> OBJECTIVE
Can you extract every line in the records below that contains the word "dimensions"?

> DATA FOR THE TASK
##############################
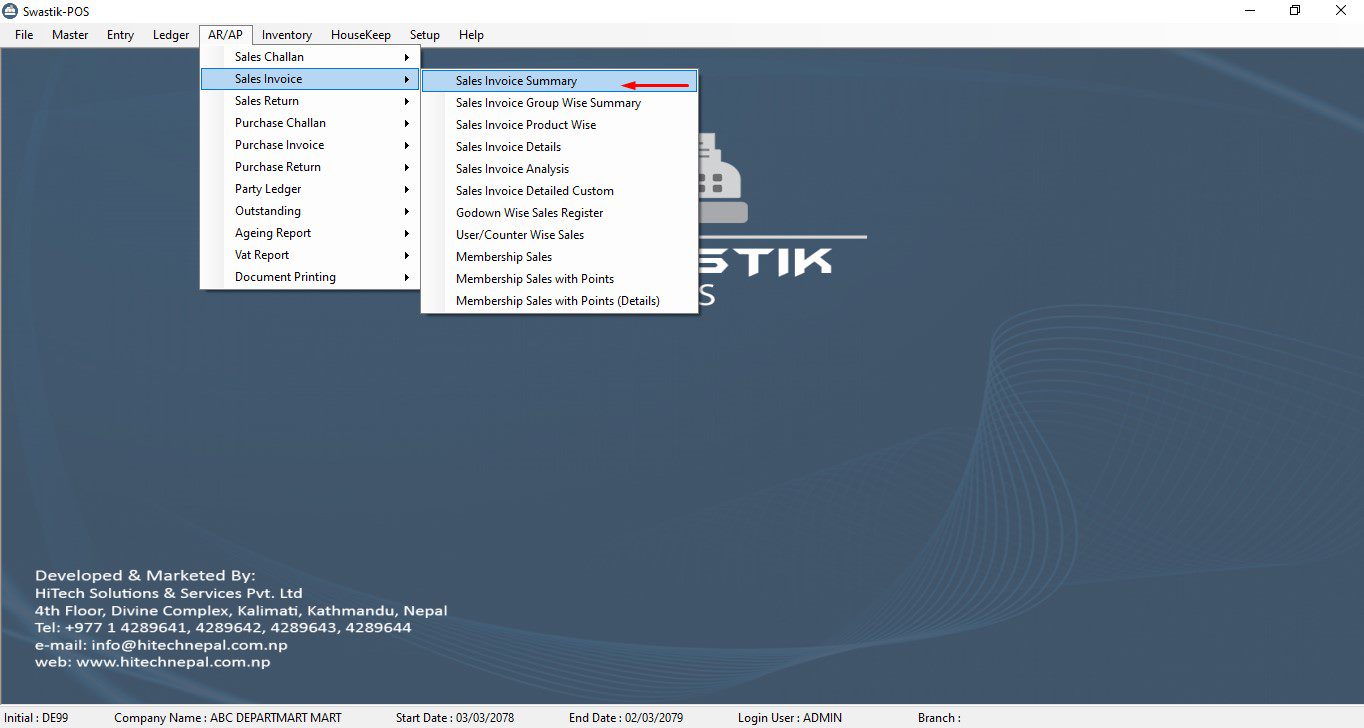Select User/Counter Wise Sales

pyautogui.click(x=520, y=235)
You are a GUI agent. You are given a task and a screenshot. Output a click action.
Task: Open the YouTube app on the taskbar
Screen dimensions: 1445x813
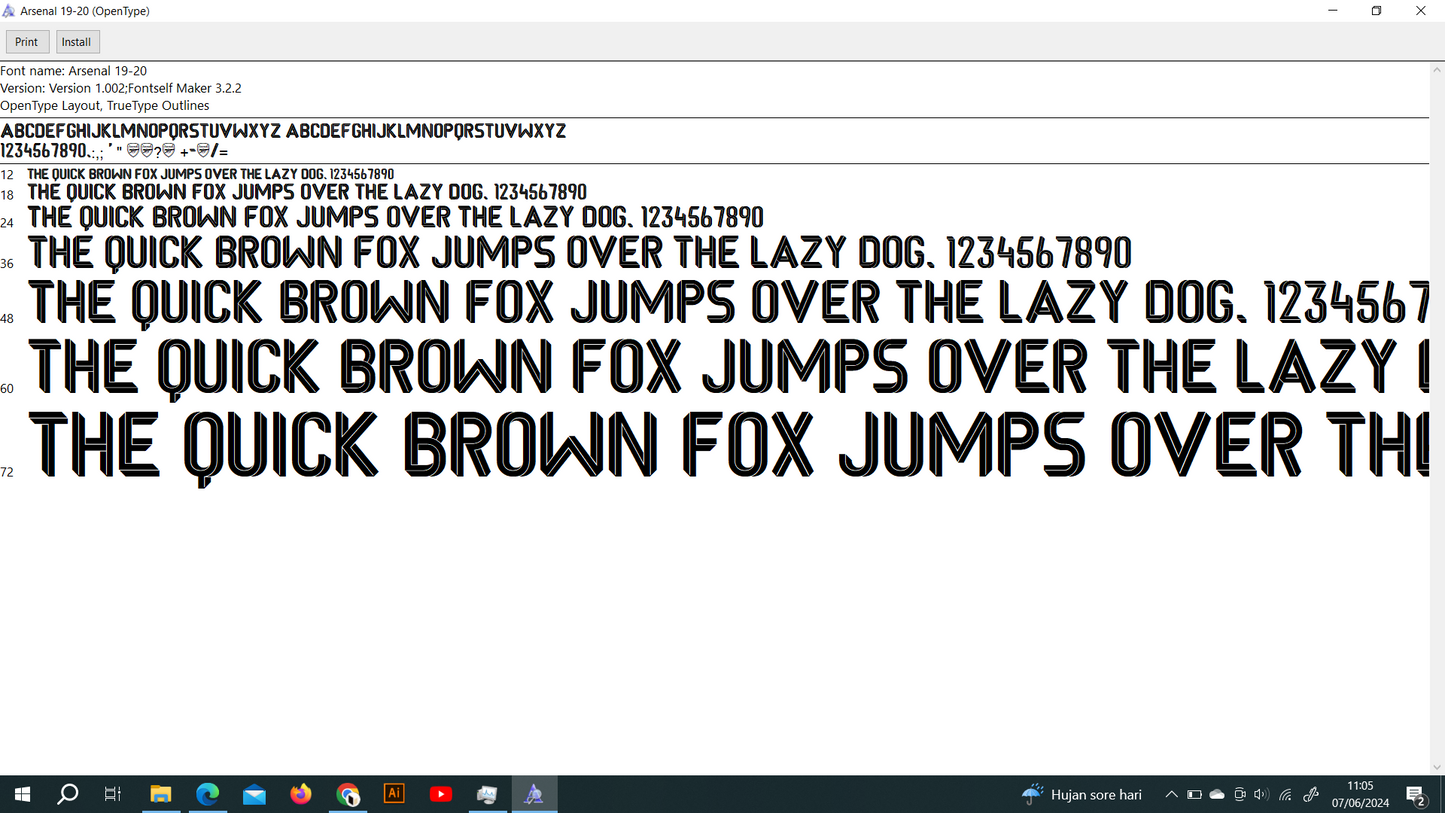[441, 794]
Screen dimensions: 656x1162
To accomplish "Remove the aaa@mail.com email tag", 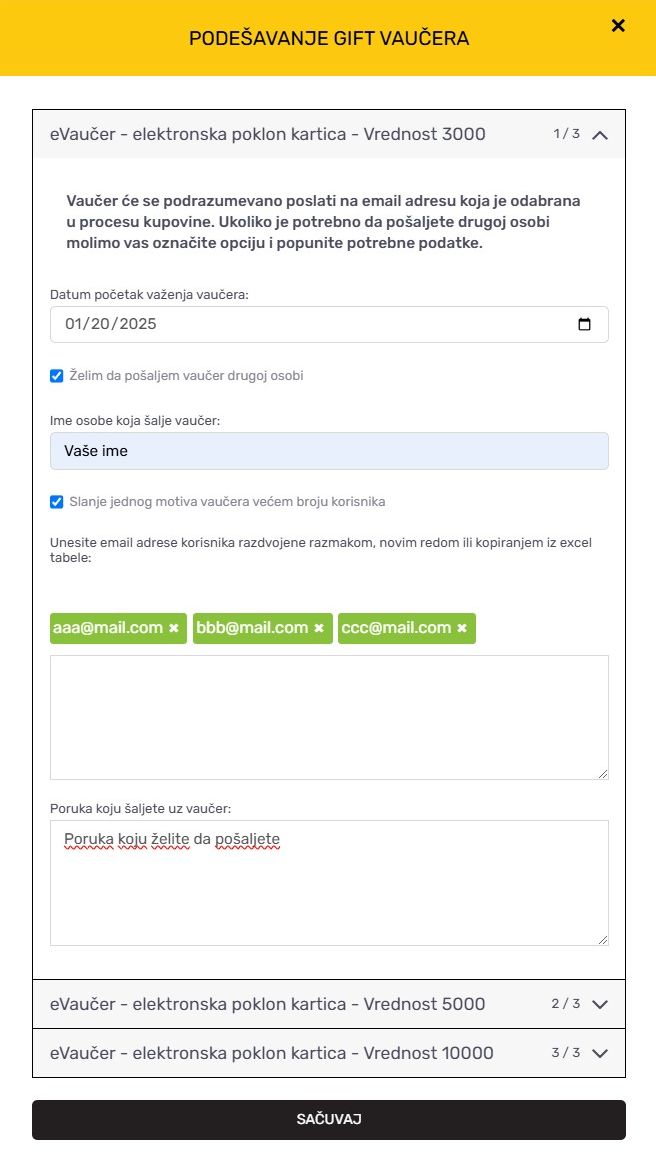I will 174,628.
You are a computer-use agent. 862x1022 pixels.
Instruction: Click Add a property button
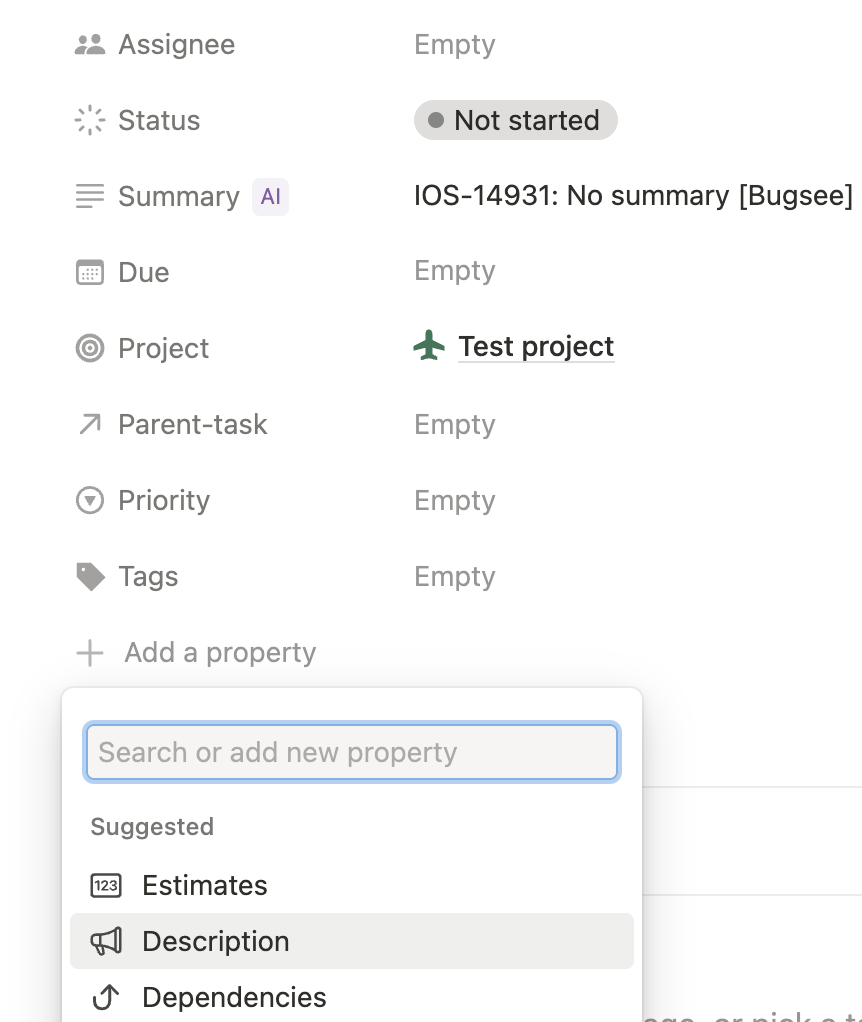point(198,653)
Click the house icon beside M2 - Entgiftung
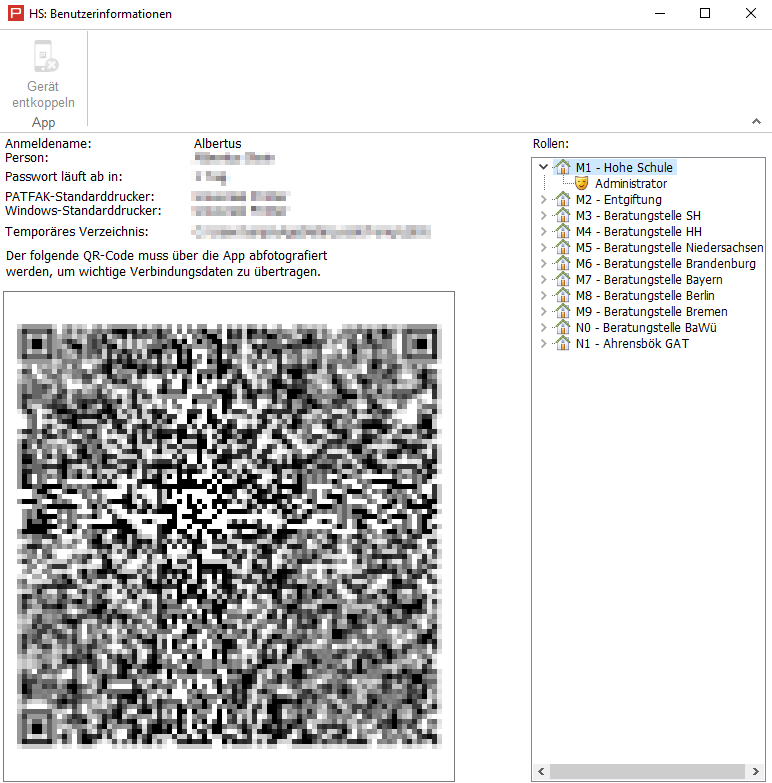 click(x=562, y=200)
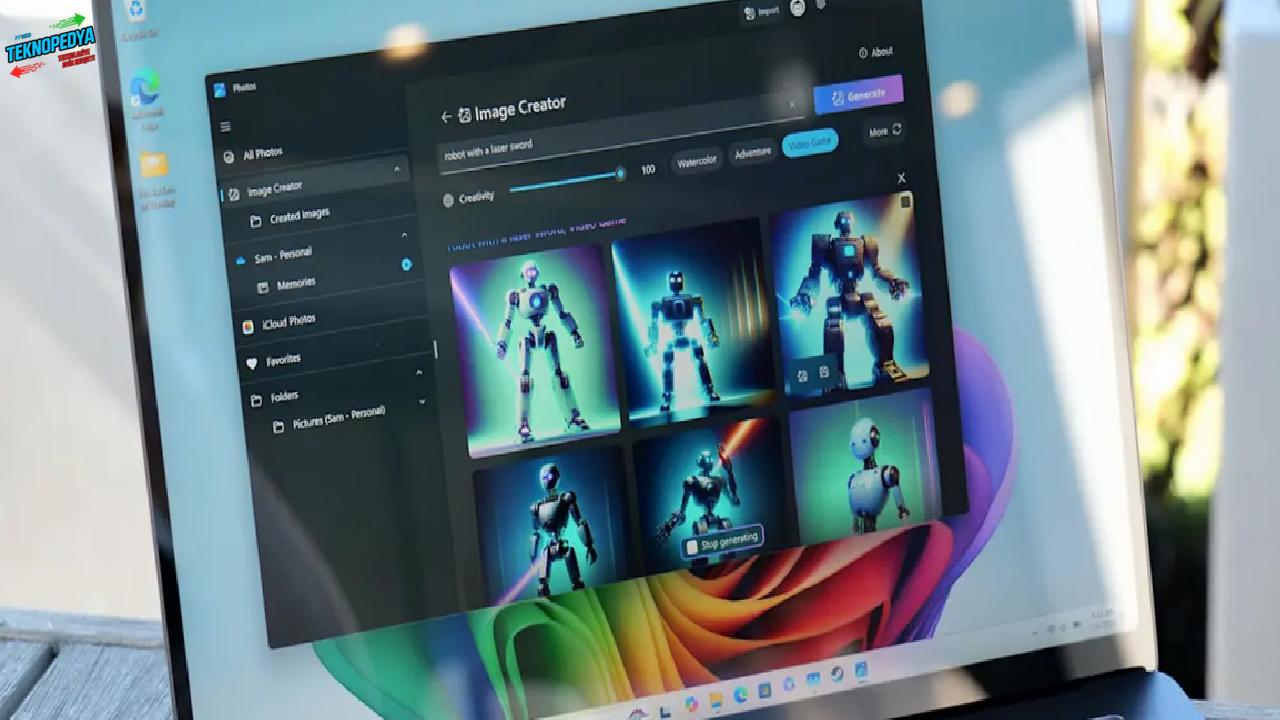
##############################
> THE ANSWER
Screen dimensions: 1445x813
Screen dimensions: 656x1162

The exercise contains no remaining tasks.